Saturday, September 15, 2012
Conquest of the External World Mitigates Against Conquest of the Soul
If you're reading this, then comparatively (historically and contemporarily), you are wealthy.
If having money and more and more stuff brought people happiness and contentment, then Americans (and you) should be among the happiest and most content people who have ever lived. But, of course, we are not.

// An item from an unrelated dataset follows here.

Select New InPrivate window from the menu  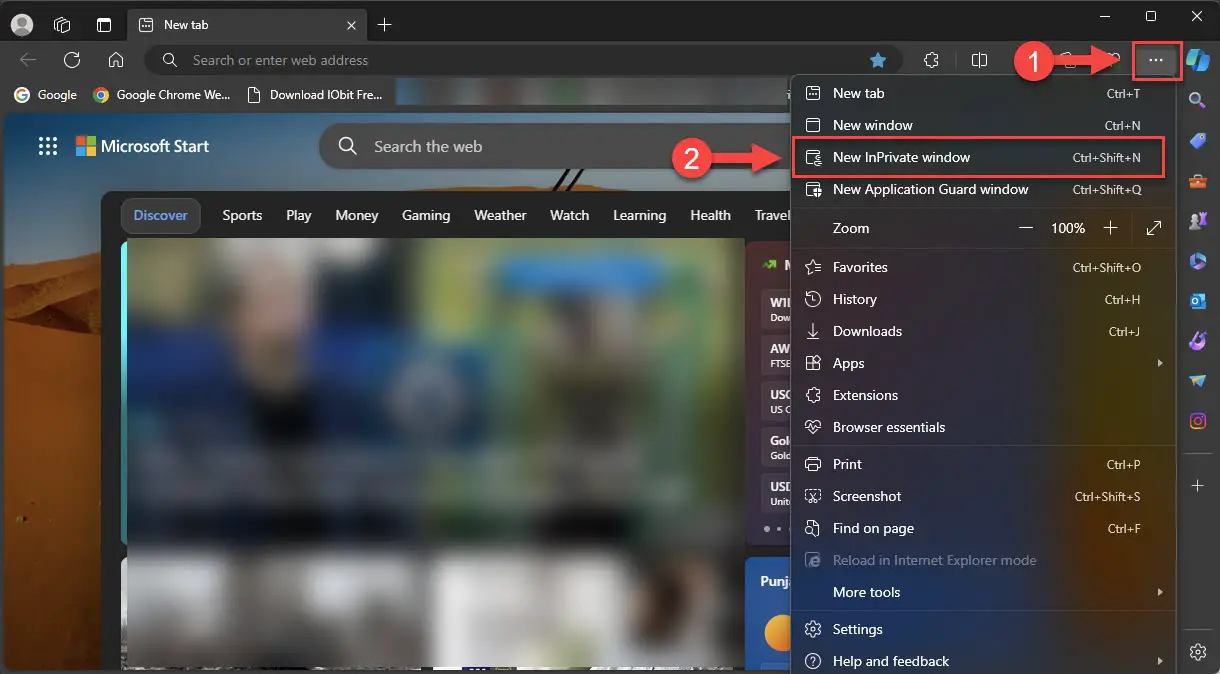coord(902,157)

The lesson, thus, is: the answer to a flourishing inner life is not to be found in materialism and consumerism. In fact, David Wells suggests that a flourishing life is in inverse proportion to a life dedicated to acquiring more and more money so as to purchase more and more things. Wells writes:
"The Enlightenment world, which had promised so much, was showing the first symptoms of the postmodern ethos of the West, of that curdling of the soul that would leave the human being replete with goods, smothered in plenty, but totally alone in the cosmos, isolated, alienated, enclosed within itself, and bewildered. The conquest of the world, the triumph of technology, and the omnipresence of shopping malls--our temples to consumption--are not the tools by which the human spirit can be repaired. Of that there should be no doubt now, for if affluence, and the bright, shiny world in which it arises, could be the solvent of all human maladies that lie submerged beneath the surface of life, then this anomie, this bewilderment of soul, would long since have been banished. The truth, in fact, is that the conquest of our external world seems to be in inverse relation to the conquest of our inner world. The more we triumph in the one, the less we seem able to hold together in the other. (In John Piper and Justin Taylor, The Supremacy of Christ in a Postmodern World, p. 39)
Conquest of the external world mitigates against conquest of one's soul.